Professional Carwashing & Detailing

The right way to reclaim

April 4, 2011

As the words “reclaim” and “reclamation” become more and more prevalent in today’s carwashing industry lexicon, there seems to still be a lot of uncertainty as to how a system works and which method of reclaim should be used. Industry experts, both on reclaiming water and system installation, are here to help with those questions and offer up tips on which costly and time-consuming mistakes to avoid before and after a system is installed.

Choosing a system
Charles Borchard, vice president of operations for the PurClean and PurWater divisions of New Wave Industries, said it is imperative to first know how the reclaim water will be used. “High-pressure pump applications are a natural choice as they are for high-volume water users. Friction material and undercarriage applications are also good choices for use. Rinses and chemical applications should only use fresh water or spot-free water, unless you cannot discharge.”

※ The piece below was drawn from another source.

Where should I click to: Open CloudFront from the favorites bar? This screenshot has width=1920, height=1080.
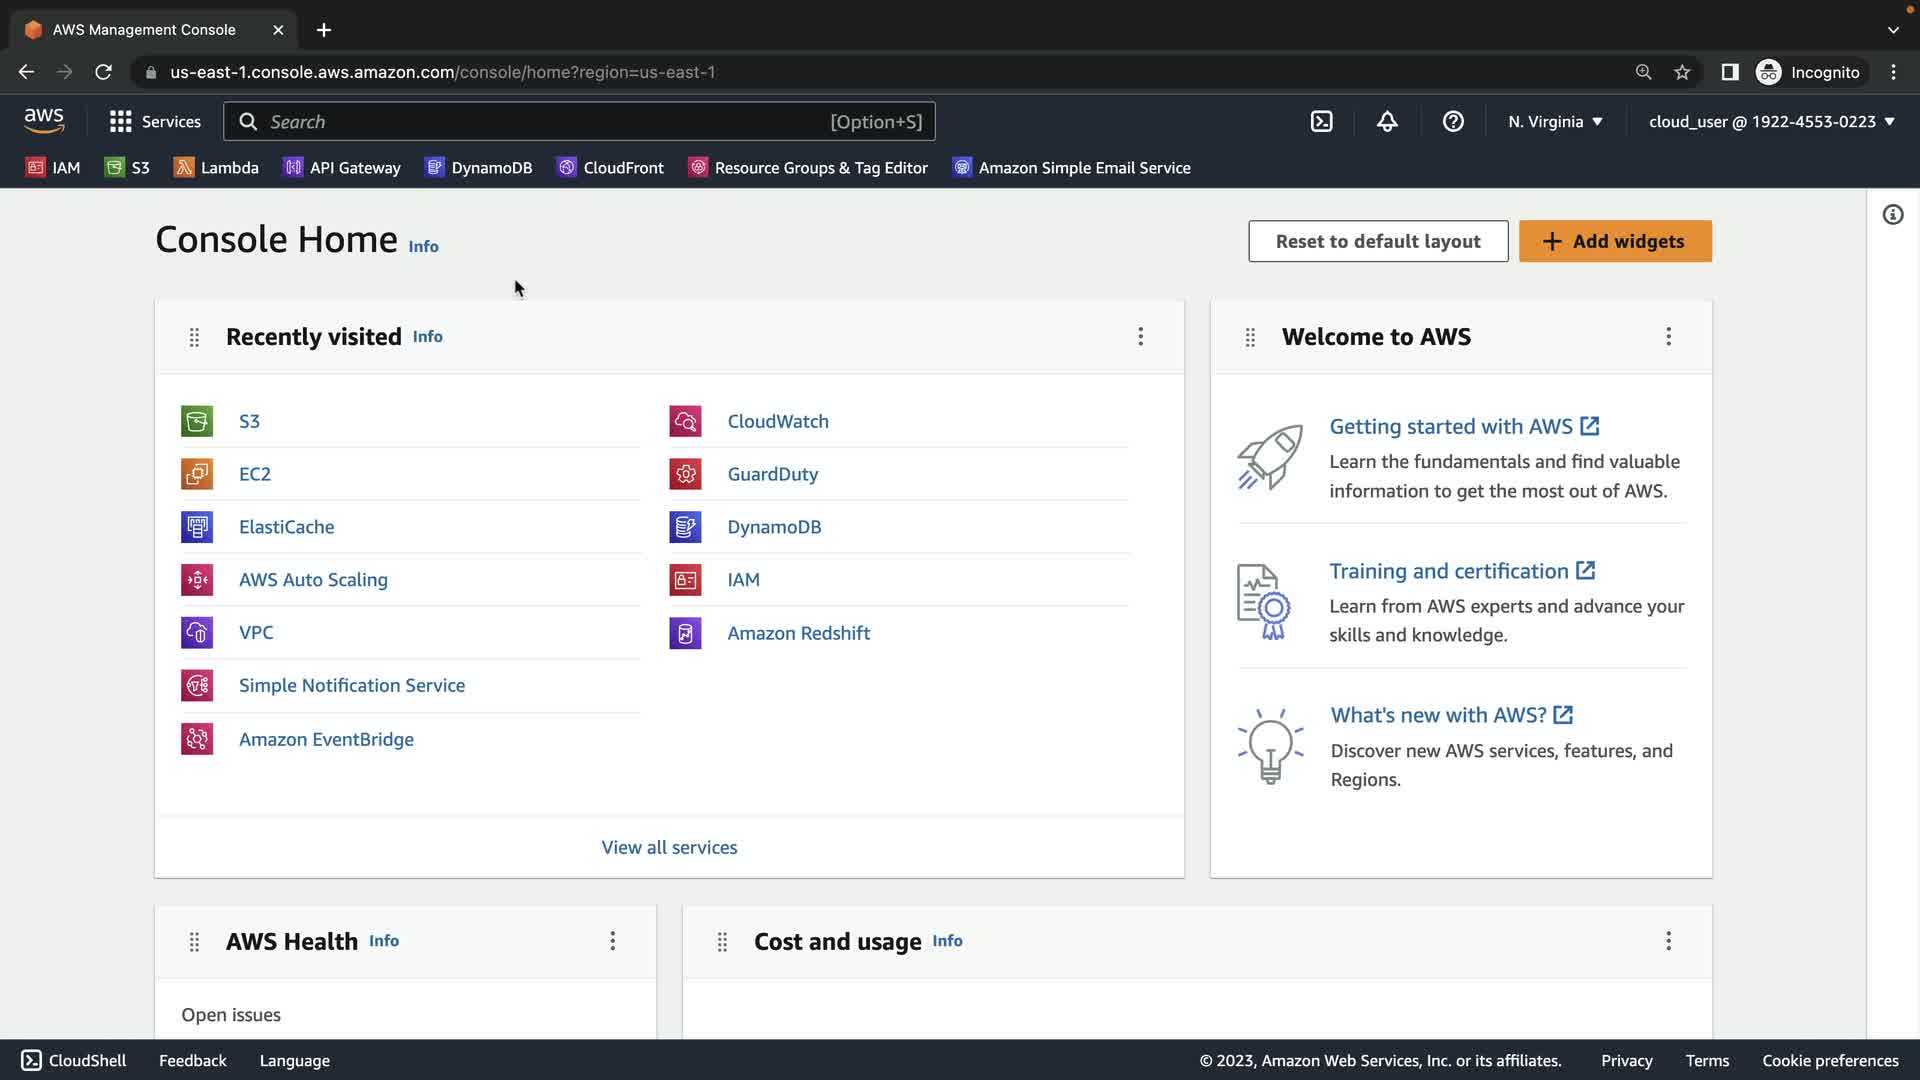point(610,168)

Once you have established your reclaim water demand you need to figure out which way you want to reclaim and recycle your wash water, Borchard said. “Batch or on-demand systems both need some form of tanking to allow the solids to settle out.”

Tracy Smith, director of operations for Hydro Management Systems, said that in some washes he has seen customers only use reclaim water on their high-pressure applications. But he noted, “Using reclaim water on undercarriage, cloth and other misc. equipment can save 20 or more gallons of water per car.”

Ron Stits, president of Advanced Water Recycling, Inc. and general manager of Finish Line Car Wash and Detail Centers, said to get a system that is larger than one you might currently need. “More is not always better, but in this case it usually is. Plan for carwash volume growth. For one of our carwashes, I personally made the mistake of buying a unit with only slightly more output than I needed. I should have bought the next unit up from the one I bought.” Also, he added, “one of our customer’s washes has almost doubled their business since they installed their reclaim system six years ago. We recommended a larger higher quality unit than the one they purchased, but they said they did not want to spend the ‘extra’ money. We are selling them a new larger system this year.”

Smith suggested finding out how much water your tunnel uses to make sure the system can handle it. “Once your tunnel equipment is laid out, the tunnel equipment manufacturer can give you water usage chart on your tunnel layout.

Find a system that can handle your needs.” Smith also said to ask the following three questions:

  • What are the maintenance costs?
  • How much maintenance is required daily, weekly or monthly?
  • Does the system you are looking at put any restrictions on what you can use in your tunnel?

Assess and install
Jim Keller, president of Con-Serv Manufacturing, said that in the 40 years he has been in the industry, the most costly mistakes carwash operators make have to do with improper installation. “In that time, I have seen the most elaborate locations fall prey to faulty tanking, plumbing and installation, which are the most important prerequisites of having a reclaim system. The biggest, best and most expensive is worthless unless proper care is taken to assure the heart of the reclaim is installed flawlessly and the quality of the materials used is capable of transferring the spent water to the reclaim equipment.”

Keller said to make sure the exact size of the piping and tanking, and the quality of the materials is to the reclaim manufacturer’s specification. “Thin schedule pipe, poor and inadequate fittings, improper storage tanks or configuration of the tanks, will cause the majority of reclaim problems.”

Failure to engineer the proper distance of the storage tanks to the reclaim system can also cause damage to the pump, drastically reducing the amount of filtered water. Keller added that storage tank design is also very important since the tanks are virtually the first step in the process of cleaning and separating the solids, grease, oil, etc.

“Care,” Keller continued, “should be taken on the installation of the stub up plumbing to the reclaim, so that the shortest and most direct connection is used. Too many bends, turns and 90-degree elbows will lower the amount of water and pressure that the reclaim can produce.”

After the installation
Once a system has been installed, it is important to know every facet, nook and cranny of the system and to make sure it’s running properly under a preventative maintenance schedule.

Borchard advised to ask the suppliers and manufacturers how the water reclaim equipment works. And, he cautioned, “Ask what needs to be serviced and what the service intervals are, then do them.”

Stits said to get all performance guaranties in writing and get the remedies for any lack of performance in writing. Stits also said to “maintain your equipment like the manufacturers tell you to do. If you have enough respect for the manufacturer to buy their equipment you should also trust they know how it should be maintained. I find a lack of proper maintenance to be a common issue in many carwashes.”

Keller agreed, stating that operating the system to manufacturers’ specifications, keeping the storage tanks from accumulating an abnormal amount of sludge and solids will assure the system will produce good quality reclaim water. “Keep in mind that in most cases the manufacturer of reclaim equipment will not be on site holding the hand of the trades people installing the tanks, plumbing and electrical,” Keller said. “Be sure everyone involved in the installation is informed and have all of the drawings, manuals and access to the manufacturers’ contact information should a question arise.”